There is a saying among Vietnamese that you cannot skip Cái Bè Floating market once you reach Tiền Giang. Tiền Giang is mainly known for the bustling floating market, picturesque Tân Thành beach, and Mỹ Thuận bridge over the Tiền River that connects Tiền Giang and Vĩnh Long provinces. But, there is another place nestled in the east crowned with high, green rows of cacao trees. This is Chợ Gạo – a small district with the province’s largest cultivation of cacao. Join Culture Magazin on this sweet trip to Alluvia Chocolate.
The cacao grove was planted a decade ago, and since then has been tended to by local farmers. Alluvia Chocolate’s cacao garden lets visitors have a peek at the bean-to-bar journey, outlining the chocolate-making process step by step.
Alluvia Chocolate was established in 2013 and its first products were cocoa powder, cocoa butter, and roasted cocoa beans. In 2016 machines were imported to produce chocolate, putting Vietnam firmly on the world map.
In this one-day trip, visitors learn about Vietnam and try their hands at being chocolate artisans. The location is 96.3km away from Saigon, and it takes about two-three hours to get there by car or motorbike.
A cacao tree has a lifespan of up to 30 years, with the first harvest after two years of growth. After detaching the cocoa fruit’s flesh, the beans are dried in an eight-step process: picking, fermenting, drying, roasting, peeling, grinding, molding and making final products.
Visitors learn about planting and cultivating a cacao tree. The fresh cocoa fruit, after being opened, reveals its edible sweet/sour white flesh that can be served with other fruit. Dried cocoa beans, on the other hand, are as bitter as raw coffee beans.
After the ripe fruit is picked and opened, visitors observe the European standardized bean-to-bar craft process. Alluvia Chocolate produces chocolate in a closed manufacturing production line. The company’s mission is to introduce visitors to this type of sweet and natural cocoa produced by local people of the Mekong Delta Region. Its products then go to local and foreign markets.
After visitors have learned about the process, they can mold chocolate on their own under an artisan’s eye. Depending on the type of chocolate, cocoa beans are ground into a thick liquid together with ingredients, such as sugar, milk, coffee, or cinnamon. After, chocolate is poured into molds, then refrigerated. The final result is a smooth and fragrant candy bar.
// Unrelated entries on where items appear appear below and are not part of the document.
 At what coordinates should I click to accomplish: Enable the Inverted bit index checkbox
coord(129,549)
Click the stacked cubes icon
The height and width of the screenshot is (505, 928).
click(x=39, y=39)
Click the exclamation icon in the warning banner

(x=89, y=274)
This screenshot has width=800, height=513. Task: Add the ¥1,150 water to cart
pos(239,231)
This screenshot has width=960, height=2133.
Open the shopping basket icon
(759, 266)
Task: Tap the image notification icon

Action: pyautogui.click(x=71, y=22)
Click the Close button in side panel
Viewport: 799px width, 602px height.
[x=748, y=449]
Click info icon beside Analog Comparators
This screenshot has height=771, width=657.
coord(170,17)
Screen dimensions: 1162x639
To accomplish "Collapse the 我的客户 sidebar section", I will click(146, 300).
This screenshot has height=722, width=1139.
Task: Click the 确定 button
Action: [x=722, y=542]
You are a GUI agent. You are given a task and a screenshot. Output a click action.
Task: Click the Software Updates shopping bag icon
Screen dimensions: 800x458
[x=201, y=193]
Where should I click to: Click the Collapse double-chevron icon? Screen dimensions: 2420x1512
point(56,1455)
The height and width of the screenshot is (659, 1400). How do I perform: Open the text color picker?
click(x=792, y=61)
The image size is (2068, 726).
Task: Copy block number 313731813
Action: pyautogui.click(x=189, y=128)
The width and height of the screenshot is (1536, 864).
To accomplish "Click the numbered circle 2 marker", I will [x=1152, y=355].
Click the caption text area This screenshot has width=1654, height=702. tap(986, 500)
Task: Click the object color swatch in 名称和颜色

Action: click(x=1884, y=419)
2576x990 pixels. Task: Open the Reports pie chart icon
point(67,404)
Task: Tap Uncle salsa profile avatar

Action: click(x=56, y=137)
A day as a chocolate artisan at the cacao garden includes the option of other activities. These include fishing, folk games such as tug of war, or riding a bike over a monkey bridge. The experience ends with a hearty feast of Southwestern specialties such as sour soup and Vietnamese pancakes. This Tiền Giang adventure at Alluvia Chocolate is an compelling addition to the region’s many attractions and one more reason to visit.